I sat down with a new client a few weeks back to discuss an upcoming project of ours. I was set to learn their hopes and dreams, to see what exactly they needed from us. They were super eager to discuss personas—they’d even done a ton of reading on them, and had done some initial discovery of their own to better understand their users. Awesome, right? I listened, nodded, got excited, and then finally asked how they intended to incorporate these personas into their internal design philosophy or system. Suddenly, blank stares.
This is not an uncommon problem. I’ll provide a quick caveat and say, I work almost exclusively with websites and web applications, with the occasional foray into virtual reality. And I’m at an agency, so the problem I encounter is specific, perhaps, to that experience. However, more often than not, user experience personas become functionally useless for my teams. Rather than being used for informing ongoing design decisions, they get stuffed into drawers or handed off to marketing teams, where they don’t meet said-marketers’ needs.
Even when I wind up working with the team to help them strategize how to effectively use or evangelize personas, they’ve still ended up in drawers by the time we’ve checked back in.
So why are these documents not useful for some teams? While I don’t have all the answers, I know I’m just really tired of spending many, many hours on creating things that wind up in drawers. So here are some of the problems I’ve noticed, and then I’ll end with an open question to you all; I know I don’t have the end-all, be-all opinion on these matters.
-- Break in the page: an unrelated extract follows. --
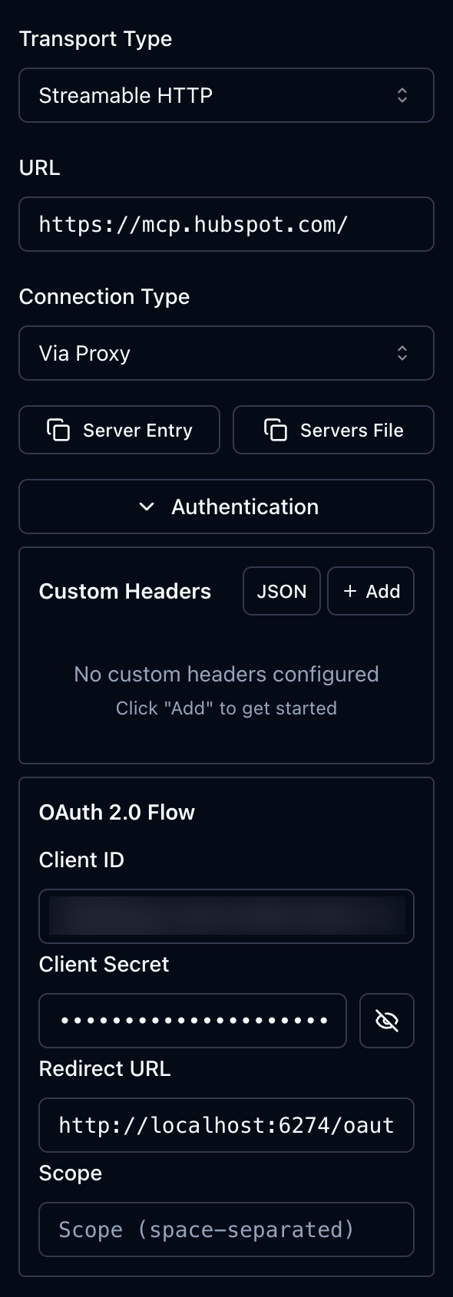This screenshot has height=1297, width=453.
Task: Switch Custom Headers to JSON view
Action: pyautogui.click(x=281, y=591)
[Note: this topic came up for me again today because of a cool talk at the upcoming LavaCon in Portland, OR. The talk is A Gameful Approach to Creating Relevant Personas, and should be pretty sweet. If you’re interested in checking out LavaCon Portland November 5 – 8, check out their registration page and use UXBOOTH as a promo code to get $200 off. Yay! They’re our partners and we love them.]
Where confusion sets in
We’ve written about them in the past, but this causes a lot of confusion. To quote our own author, Jennifer Leigh Brown, there are two primary kinds of personas (and a few others you can read in her article):
As it turns out, many organizations just don’t have a need for personas to drive design decisions, because most of their design needs just aren’t that complex. I know many folks out there who are a bit more idealistic than I am might bristle on this—and I want to hear from them—but there comes a point where a team just needs to make a decision on where to invest time and resources. For smaller, leaner organizations, design teams might benefit a lot more from investing elsewhere, such as usability testing or accessibility reviews.
User personas are much less actionably useful for less complex products than, say, marketing persons that directly inform communication needs and potential impact.
They’re also not-at-all-cheap to develop; when teams realize this, you know what happens next? They fill in the persona’s blanks with assumptions, which makes them functionally useless. Well, maybe not completely useless, but the personas are now something else entirely—speculation.
A rollout problem
Even if a team has created the most useful, awesome personas, and the product has pretty complex design needs, there are still more hurdles. Most importantly, communication and rollout.
Any teams with stakeholders need to understand the importance of personas and user-centered design (and the time and cost they require), and that’s…well, it’s hard. Especially for non-tech-centric companies (though those are fewer and farther between these days). This means that a very dedicated and enthusiastic evangelist will need to “sell” the personas to everyone, not just design nerds.
Maybe for the big sexy products this isn’t a problem, but it sure is for the everyday Janes and Joes out there just trying to redesign their not-overly-complex websites. It’s not worth their time and limited resources to invest energy into something that will require such heavy lifting of stakeholder management.
So what’s my point?
Sometimes, user personas aren’t worth it for teams with less complex problems. And I’m certainly not the first to be writing about this, but it seems to be coming up more and more in my agency life, so I thought I’d get some reader input. What do you think? Are user personas always worth the time?